EXERCISE OBJECTIVE:
Please tally the lines in the data below that contain the string "perform", and reply with that number alone.

DATA EXCERPTS:

:::

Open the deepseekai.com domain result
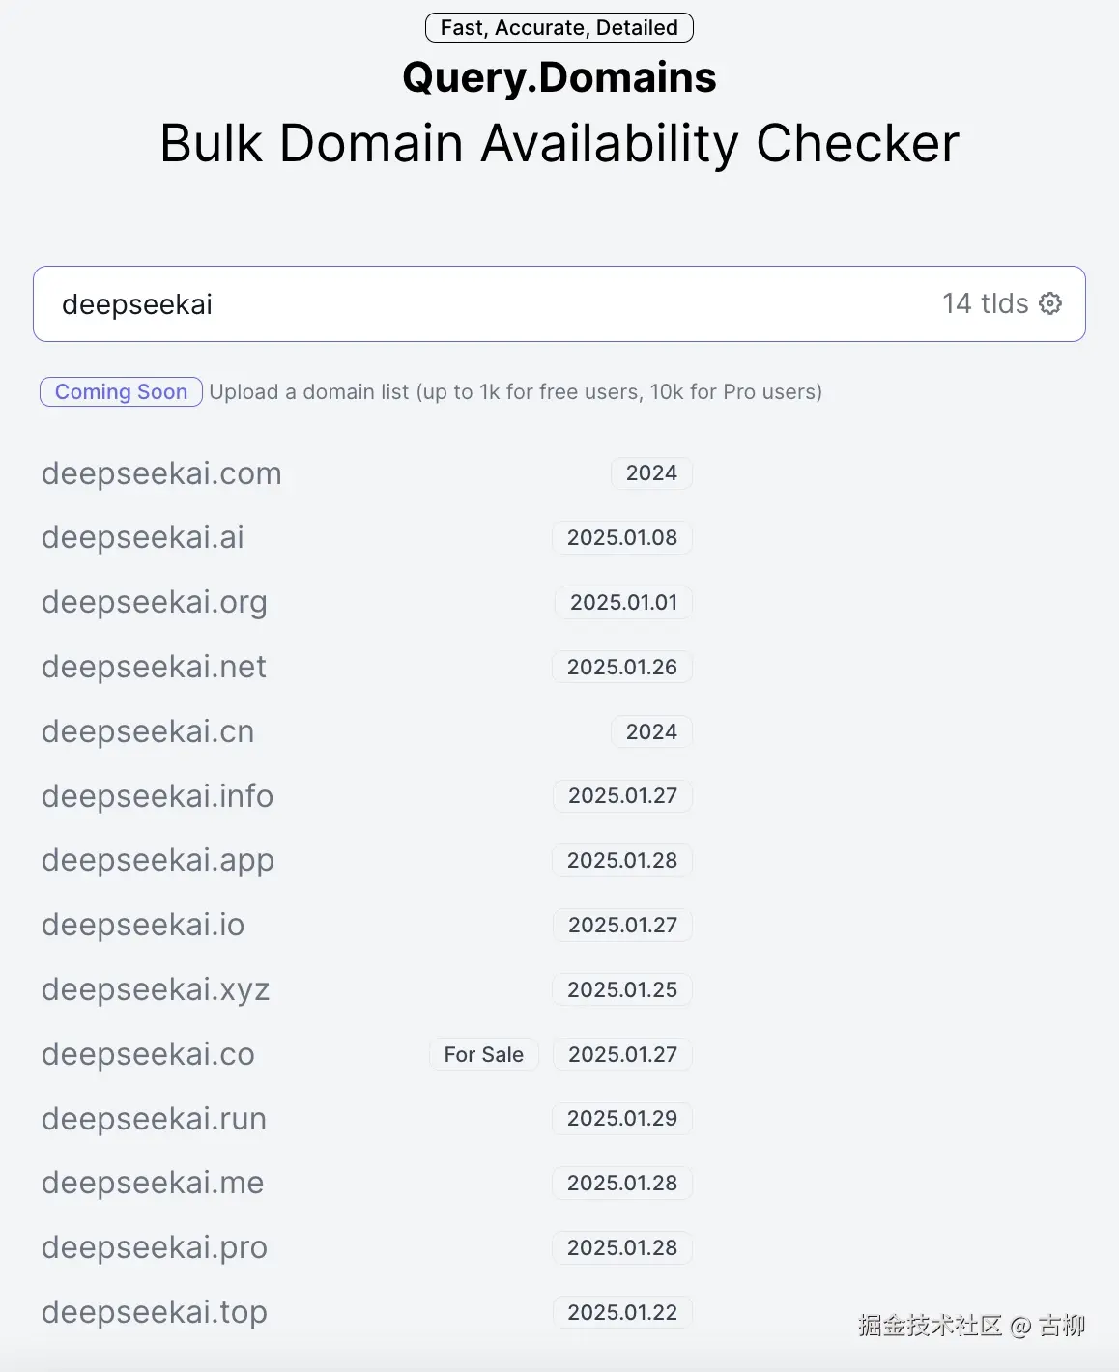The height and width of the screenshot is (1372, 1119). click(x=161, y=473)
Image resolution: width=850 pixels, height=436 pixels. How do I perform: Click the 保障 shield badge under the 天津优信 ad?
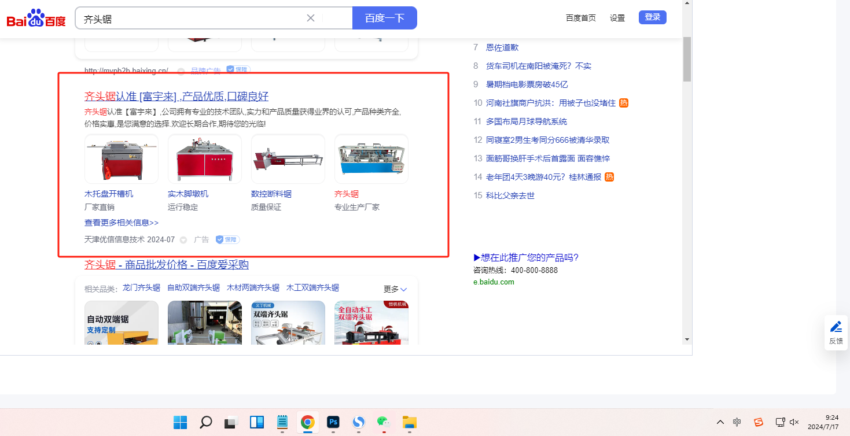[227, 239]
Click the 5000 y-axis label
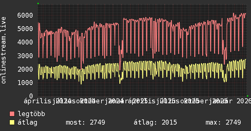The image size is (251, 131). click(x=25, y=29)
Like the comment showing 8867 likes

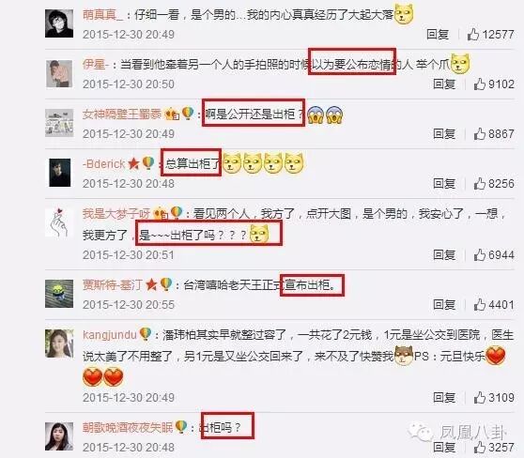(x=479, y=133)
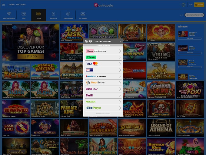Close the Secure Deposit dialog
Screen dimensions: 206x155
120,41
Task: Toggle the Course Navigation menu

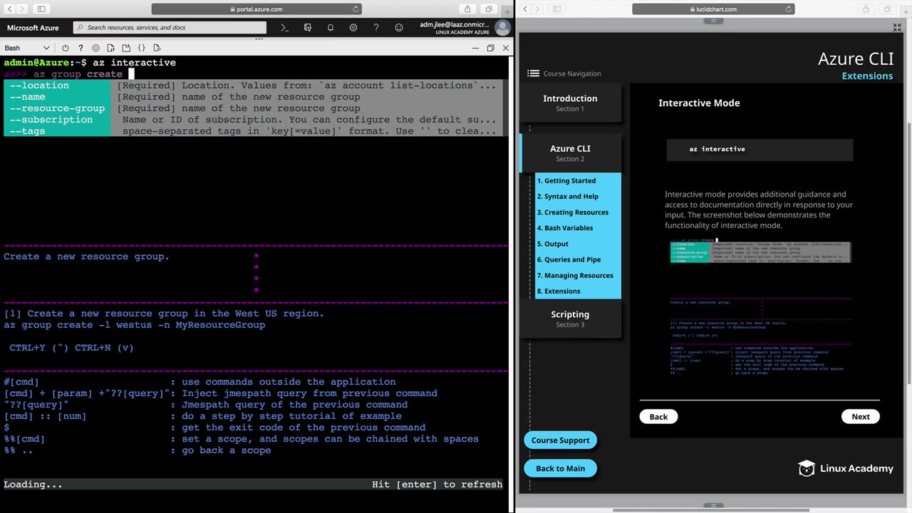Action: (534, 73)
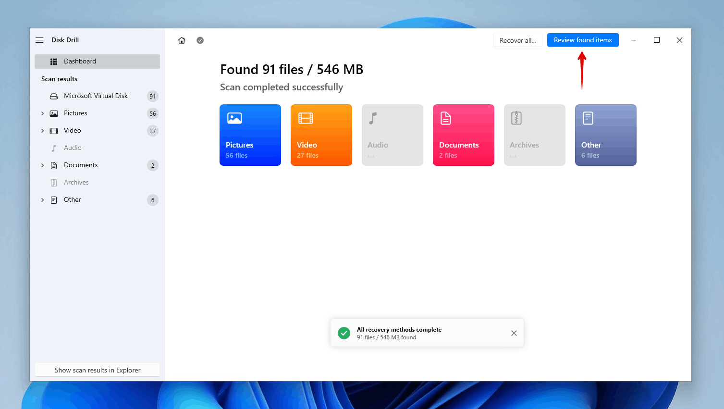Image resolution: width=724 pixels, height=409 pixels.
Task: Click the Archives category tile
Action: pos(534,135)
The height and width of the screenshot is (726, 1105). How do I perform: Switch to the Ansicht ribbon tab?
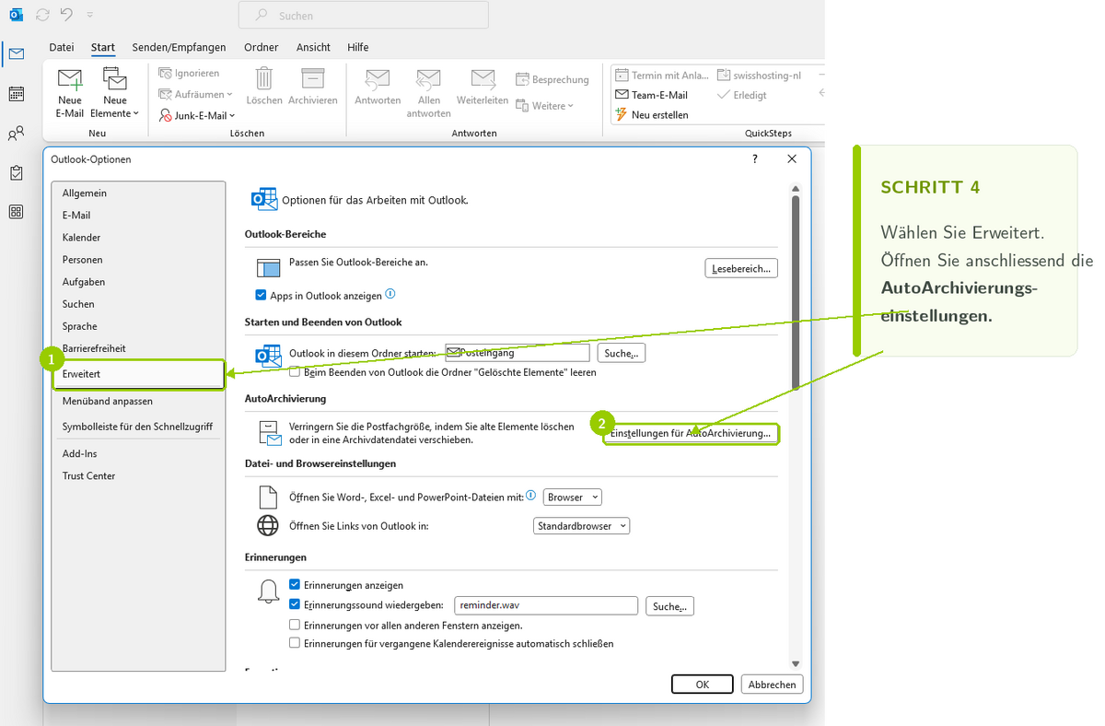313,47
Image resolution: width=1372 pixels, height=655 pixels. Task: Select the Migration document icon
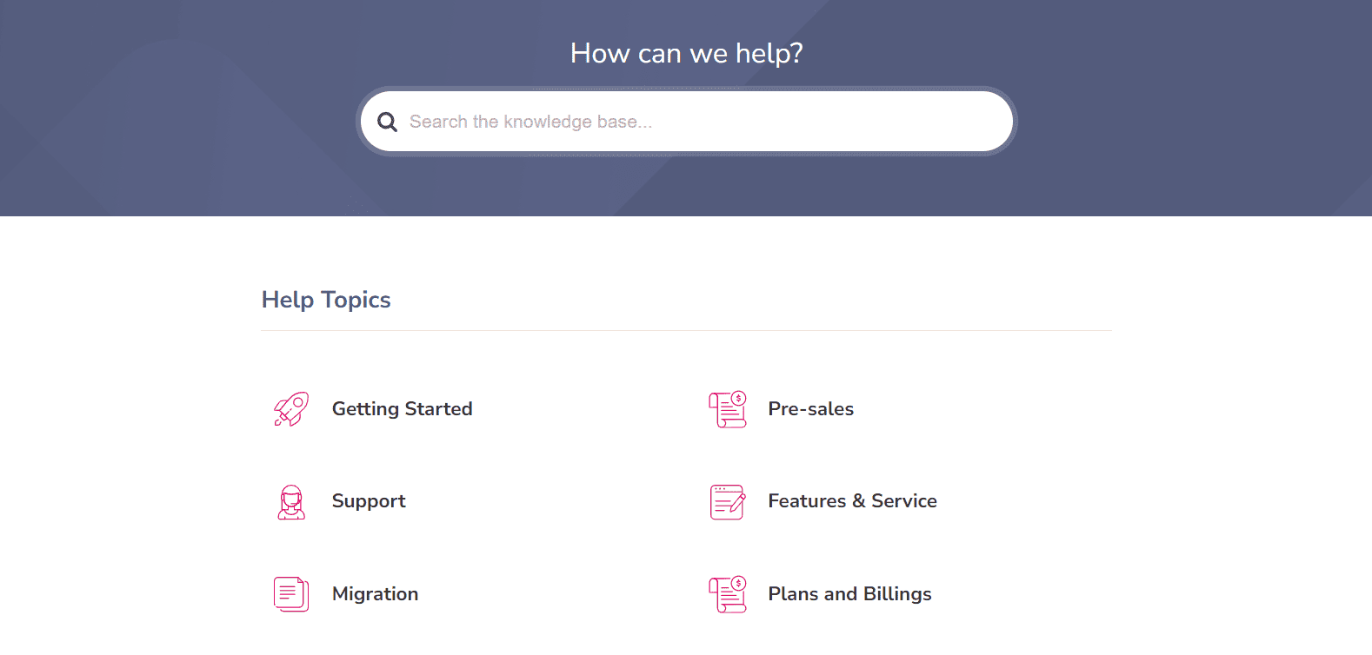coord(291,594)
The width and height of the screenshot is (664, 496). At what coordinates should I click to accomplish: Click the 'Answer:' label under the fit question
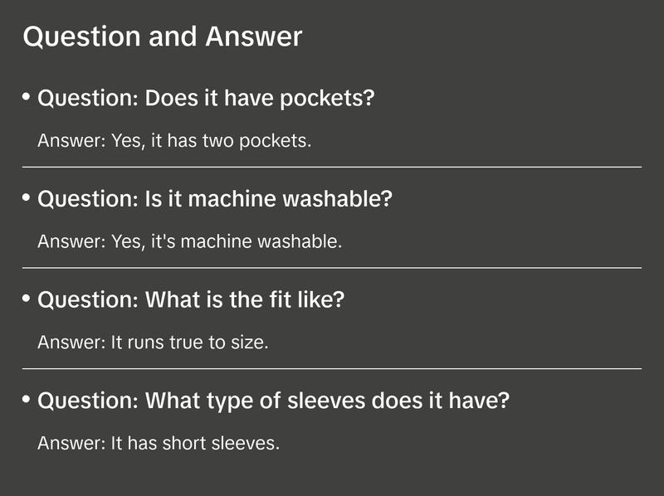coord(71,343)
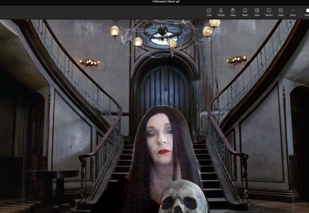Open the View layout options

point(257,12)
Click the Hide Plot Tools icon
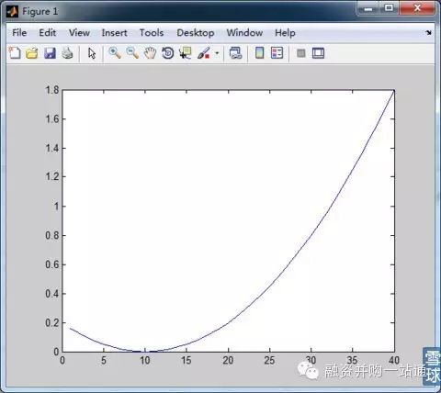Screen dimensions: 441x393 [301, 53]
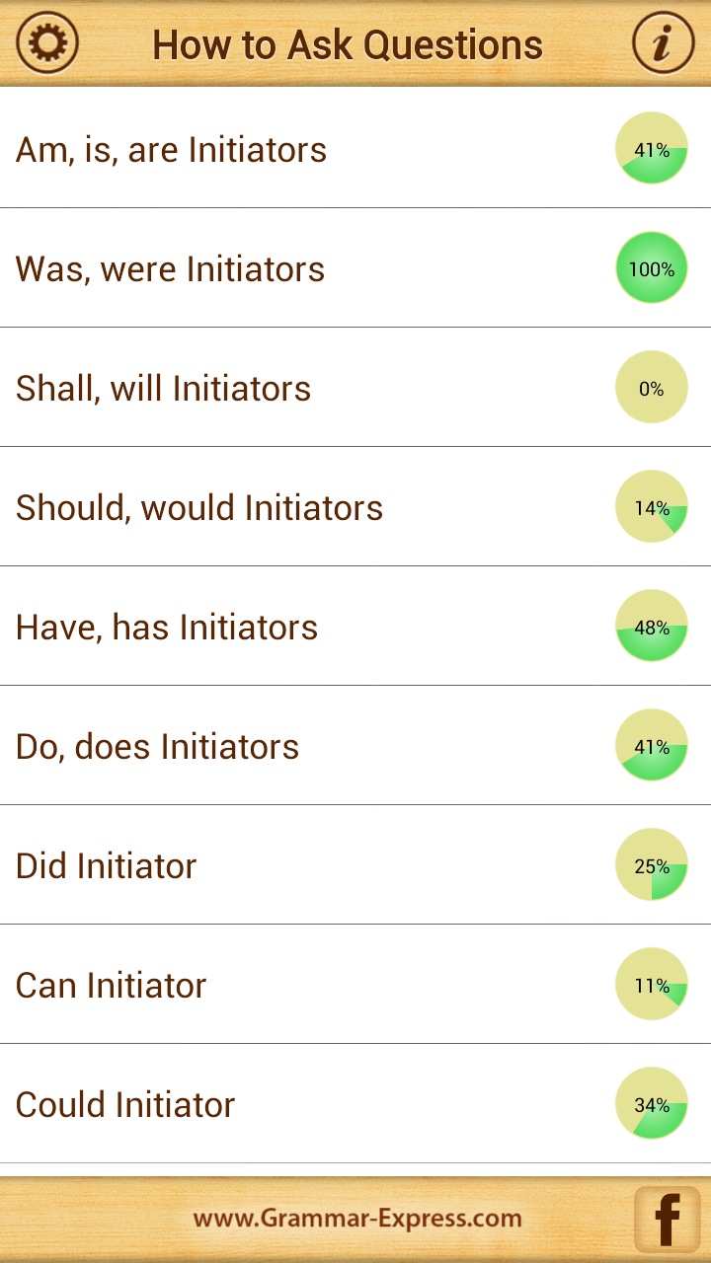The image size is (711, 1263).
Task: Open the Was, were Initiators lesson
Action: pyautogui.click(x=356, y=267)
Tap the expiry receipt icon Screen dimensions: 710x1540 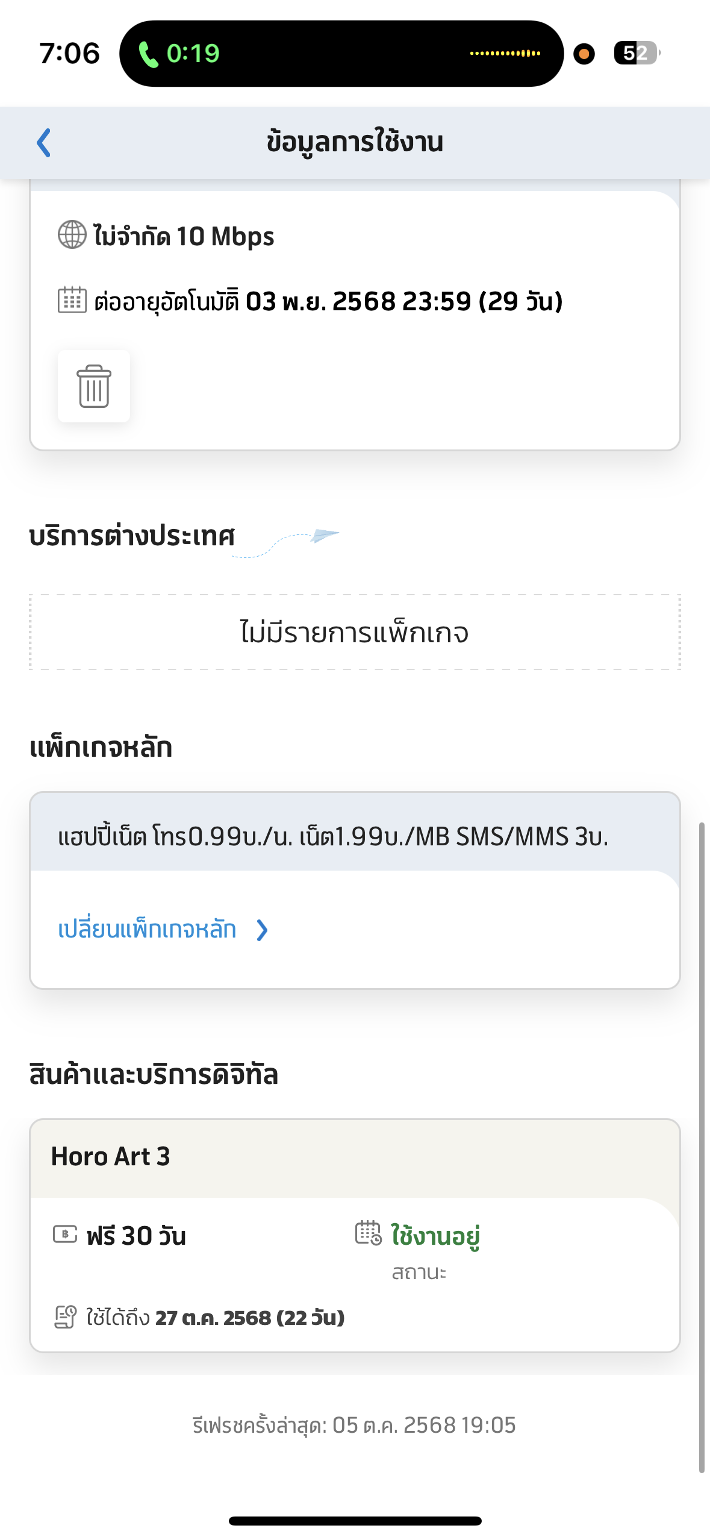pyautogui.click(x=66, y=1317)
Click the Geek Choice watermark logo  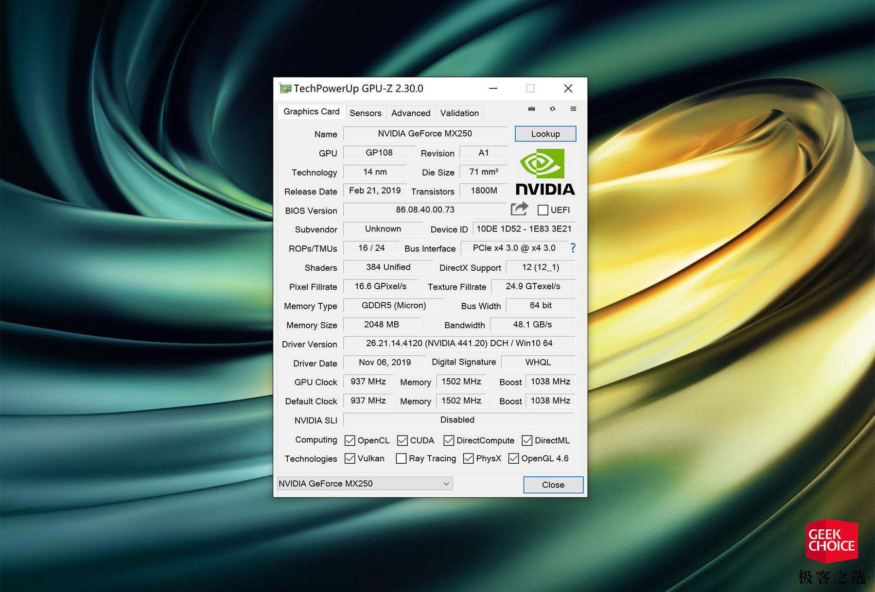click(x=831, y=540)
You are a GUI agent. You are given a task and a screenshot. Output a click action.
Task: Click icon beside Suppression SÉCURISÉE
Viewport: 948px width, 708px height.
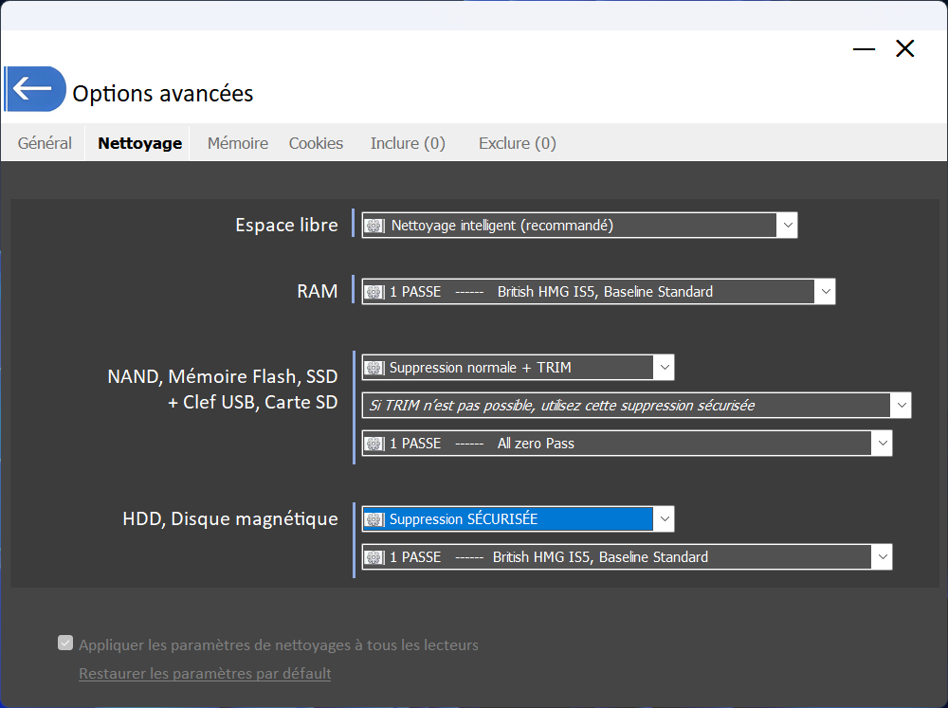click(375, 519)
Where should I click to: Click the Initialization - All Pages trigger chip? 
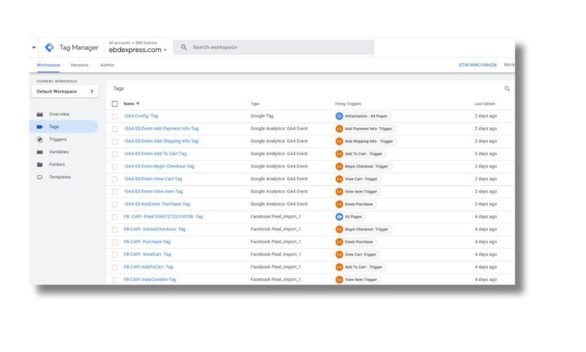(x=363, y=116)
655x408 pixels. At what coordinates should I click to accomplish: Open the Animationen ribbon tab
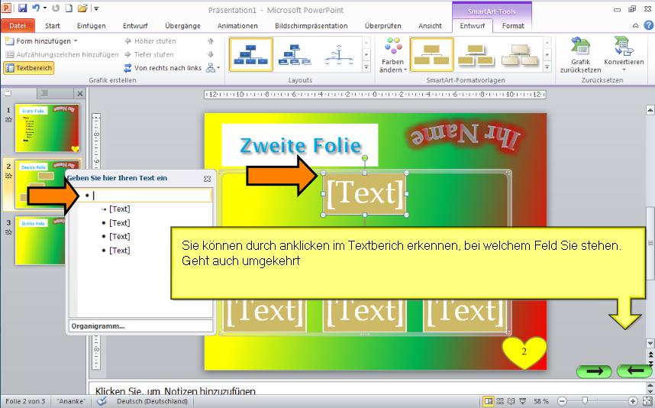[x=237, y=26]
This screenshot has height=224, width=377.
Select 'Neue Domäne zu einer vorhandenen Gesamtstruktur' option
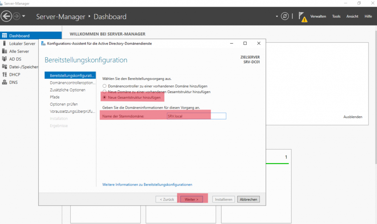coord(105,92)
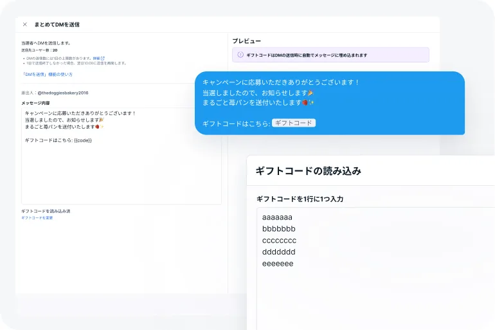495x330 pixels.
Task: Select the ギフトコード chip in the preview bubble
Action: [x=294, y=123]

:::

RESULT OF THE TASK:
2